Eine gute Idee zieht Lob und Tadel auf sich: Nutzer des Niendorfer Geheges bilden eine Initiative gegen das geplante Haus des Waldes.

Hamburg. Laut ist es im Niendorfer Gehege. Kinder jagen über den Spielplatz, sie schreien und lachen. 400 sind heute da, auf Einladung der Schutzgemeinschaft Deutscher Wald (SDW) lernen sie Flora und Fauna des Waldes kennen. Auf einem Parcours mit 15 Stationen.

Klarsichtfolien liegen dort und ausgestopfte Tiere. Viel wichtiger ist aber die echte Natur. Für Cordula Wellmann und ihr Team, eine Mischung aus ehrenamtlichen Helfern und Festangestellten, ist Großkampftag. So viele Schulklassen wie heute sind sonst nicht da, "aber wir kommen auch damit zurecht", sagt Wellmann.

Wellmann ist Agraringenieurin und Waldpädagogin - mit Herzblut. Seit 15 Jahren. Jetzt ist sie verbittert. Und ihr Kollege Jan Muntendorf glaubt, er sei "im falschen Film". "Eigentlich dachte ich, wir seien die Guten - wir übernehmen eine gesellschaftliche Aufgabe, erklären Kindern die Natur", sagt Muntendorf. Der SDW nutzt einerseits die Möglichkeiten, die das Gehege ihm bietet. Er leidet andererseits aber auch unter den Gegebenheiten vor Ort. Denn eine zeitgemäße Umweltbildung sei in ihrer "Baracke", wie die Mitarbeiter ihre Räumlichkeiten nennen, nicht machbar. Deswegen soll jetzt ein "Haus des Waldes" her. Ein modernes Gebäude, das als Bildungsstätte fungiert und auf 2860 Quadratmetern Platz für Seminarräume und Gastronomie bietet. Klingt gut - aber längst nicht für jeden.

Seit zwei Monaten läuft eine Bürgerinitiative Sturm gegen das Vorhaben (wir berichteten), hat bereits Tausende Unterschriften für ein Volksbegehren gesammelt, das sich - nach Vorstellung der Initiatoren - gegen das Haus des Waldes aussprechen soll.

"Die Öffentlichkeit weiß nicht, was auf sie zukommt", sagt SDW-Gegner Lucian Neitzel. "Das Gebäude ist zu groß, dazu kommen dann noch Feuerwehrumfahrt, eine Straßenanbindung mit zwei Spuren und 28 Parkplätze." Man erwarte eine Kommerzialisierung des Geheges. Kurz: Die Nutzer des kleinsten Forstes in Hamburg fürchten Schlechtes für ihre grüne Oase.

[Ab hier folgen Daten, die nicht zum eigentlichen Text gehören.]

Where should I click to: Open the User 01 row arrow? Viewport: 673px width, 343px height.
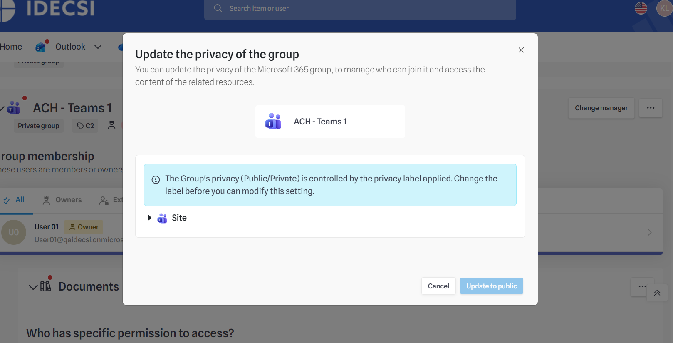[x=649, y=232]
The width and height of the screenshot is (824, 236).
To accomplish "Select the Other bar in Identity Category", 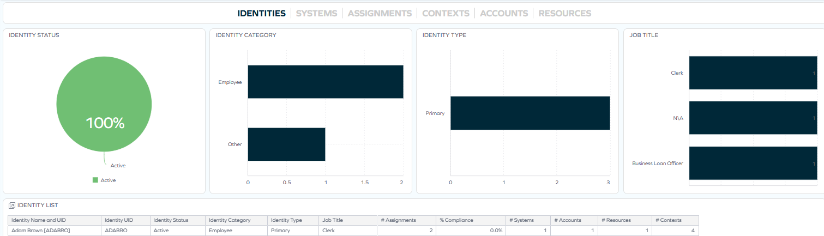I will pyautogui.click(x=286, y=144).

Völlig unverständlich für die Waldpädagogen. "Unsere Gegner stellen sämtliche Sachverhalte verkürzt dar", sagt Muntendorf, der um das Projekt bangt und nun selbst auf die Niendorfer zugehen will. Etliche von ihnen habe er bereits überzeugt, sagt der 36-Jährige - "manche würden ihre Unterschrift gerne rückgängig machen". Wie umstritten das Projekt ist, zeigt die Haltung des Naturschutzbundes. Der schätzt zwar die pädagogische Arbeit des SDW, Bernd Quellmalz vom Nabu sagt aber auch: "Das 'Haus des Waldes' sehen wir differenziert, nicht alle sind dafür."

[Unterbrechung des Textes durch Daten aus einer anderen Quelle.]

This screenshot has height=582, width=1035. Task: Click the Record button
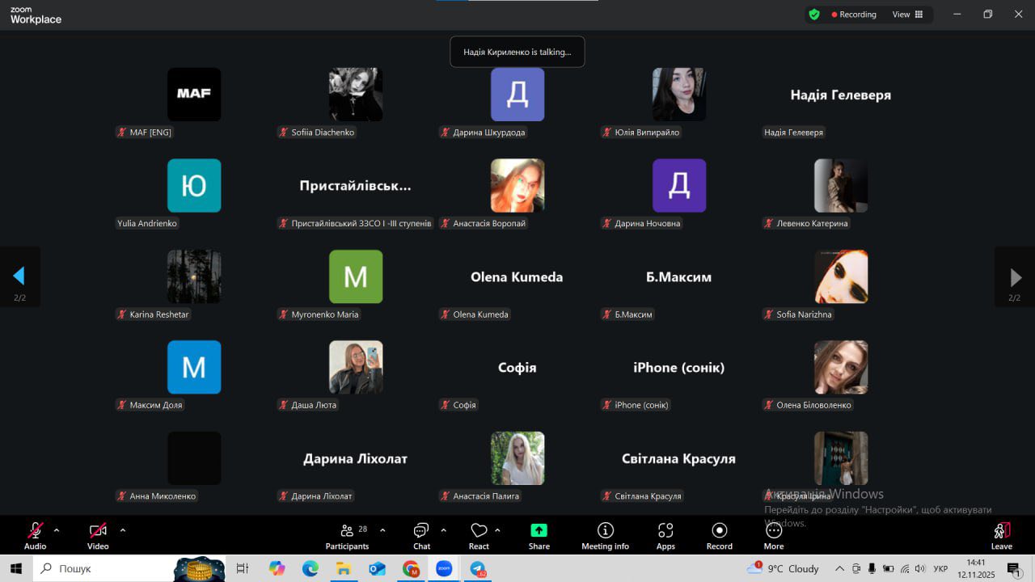point(719,536)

Mittlerweile ist die Niendorfer Angelegenheit eine, bei der mit vielen Mitteln gekämpft wird. Unlängst posierte Bundestagskandidat Rüdiger Kruse (CDU), Chef der SDW, in einer Zeitung vor einem Auto mit eingeschlagener Scheibe, das einem SDW-Mitarbeiter (SDW) gehört. Unbekannte hatten insgesamt vier Autos beschädigt. Wer das war, ist völlig unklar. Klar ist nur, dass Kruse durch den Zeitungsbericht nicht ausschließen oder durchaus suggerieren wollte, dass es sich um die Tat von Gegnern des Projekts handelt.